## Record extracts
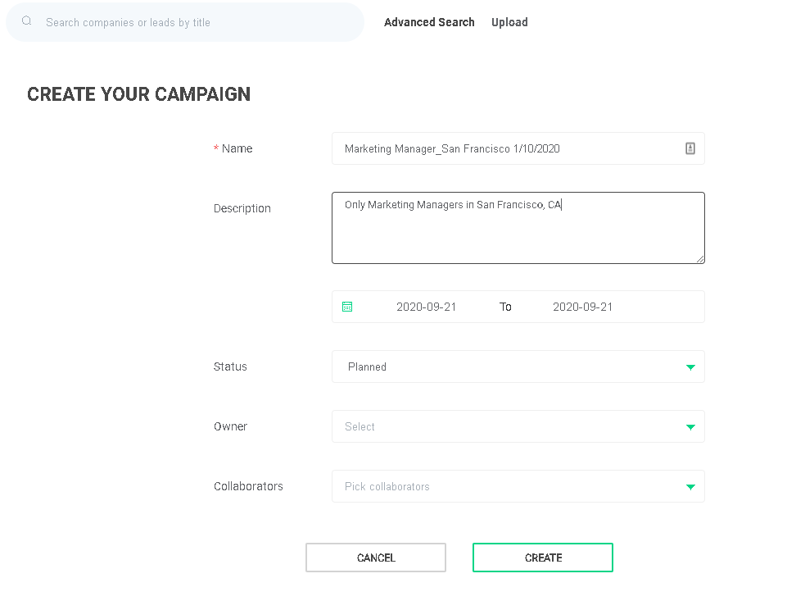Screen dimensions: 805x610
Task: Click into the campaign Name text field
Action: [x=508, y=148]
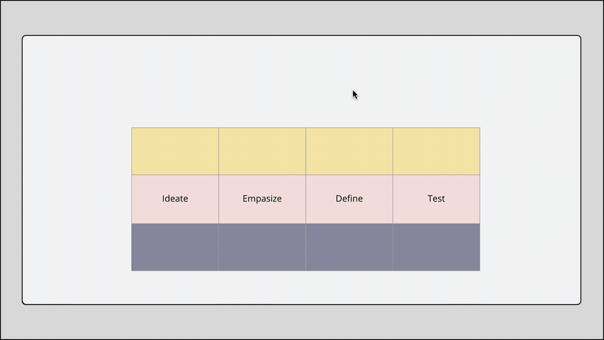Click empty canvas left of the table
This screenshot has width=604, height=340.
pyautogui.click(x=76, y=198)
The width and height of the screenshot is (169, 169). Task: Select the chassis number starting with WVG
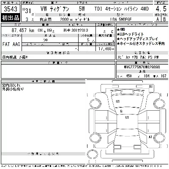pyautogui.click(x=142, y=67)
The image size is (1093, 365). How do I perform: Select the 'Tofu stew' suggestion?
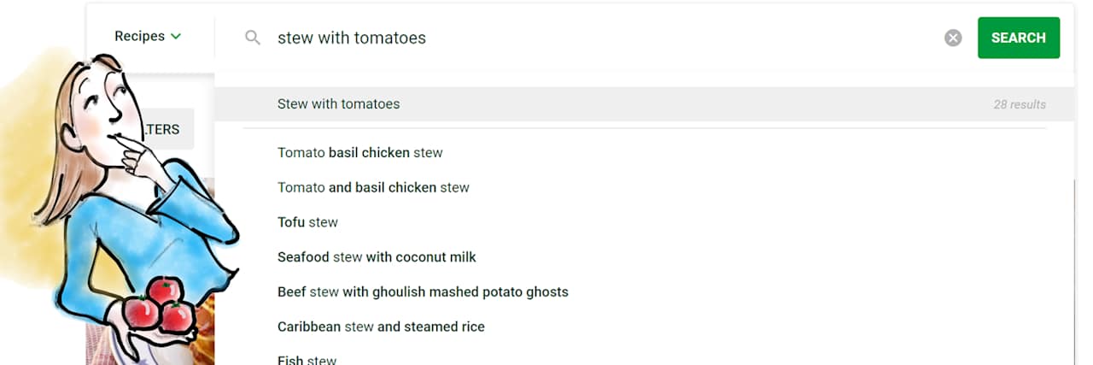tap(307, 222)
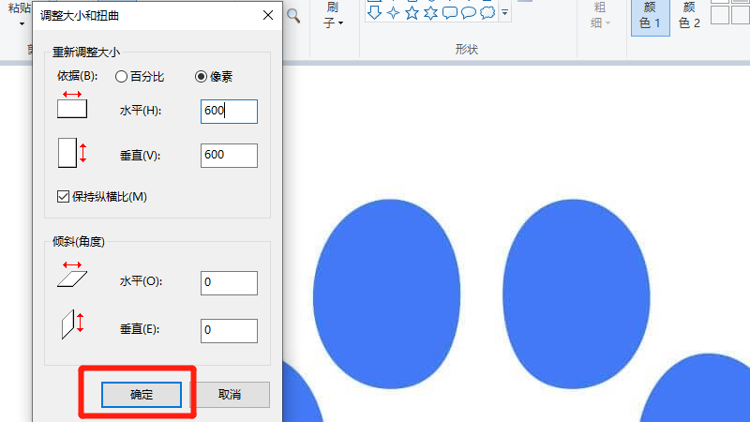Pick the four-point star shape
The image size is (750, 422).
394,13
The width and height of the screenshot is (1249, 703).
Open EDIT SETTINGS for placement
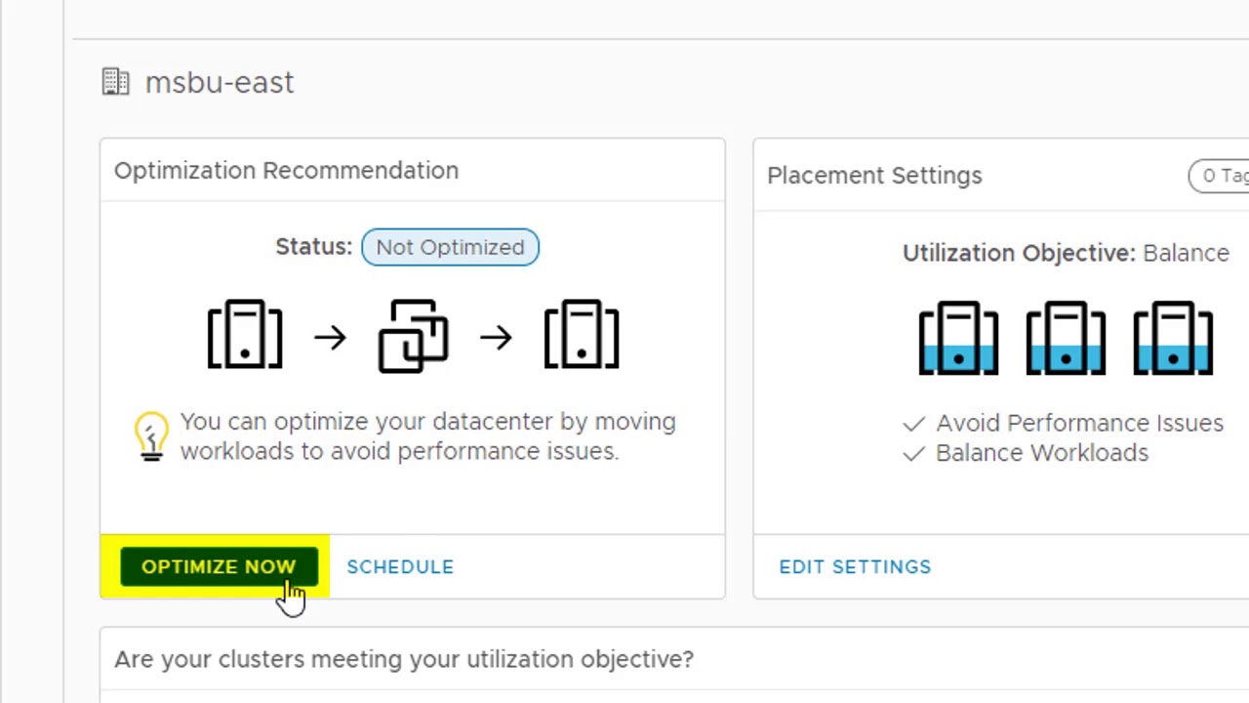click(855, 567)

## Exercise requirements
Write out the lines above as a JSON list of strings, one string per line, with blank lines left out. Leave the pictures out of the answer.

## The solution
[
  "Screen dimensions: 805x610",
  "Task: Click into the campaign Name text field",
  "Action: [x=508, y=148]",
  "Click empty canvas left of the table",
  "This screenshot has width=604, height=340.",
  "pyautogui.click(x=76, y=198)",
  "The width and height of the screenshot is (169, 169). Task: Select the chassis number starting with WVG",
  "pyautogui.click(x=142, y=67)",
  "The image size is (1093, 365). How do I perform: Select the 'Tofu stew' suggestion?",
  "tap(307, 222)",
  "Pick the four-point star shape",
  "The image size is (750, 422).",
  "394,13",
  "The width and height of the screenshot is (1249, 703).",
  "Open EDIT SETTINGS for placement",
  "click(855, 567)"
]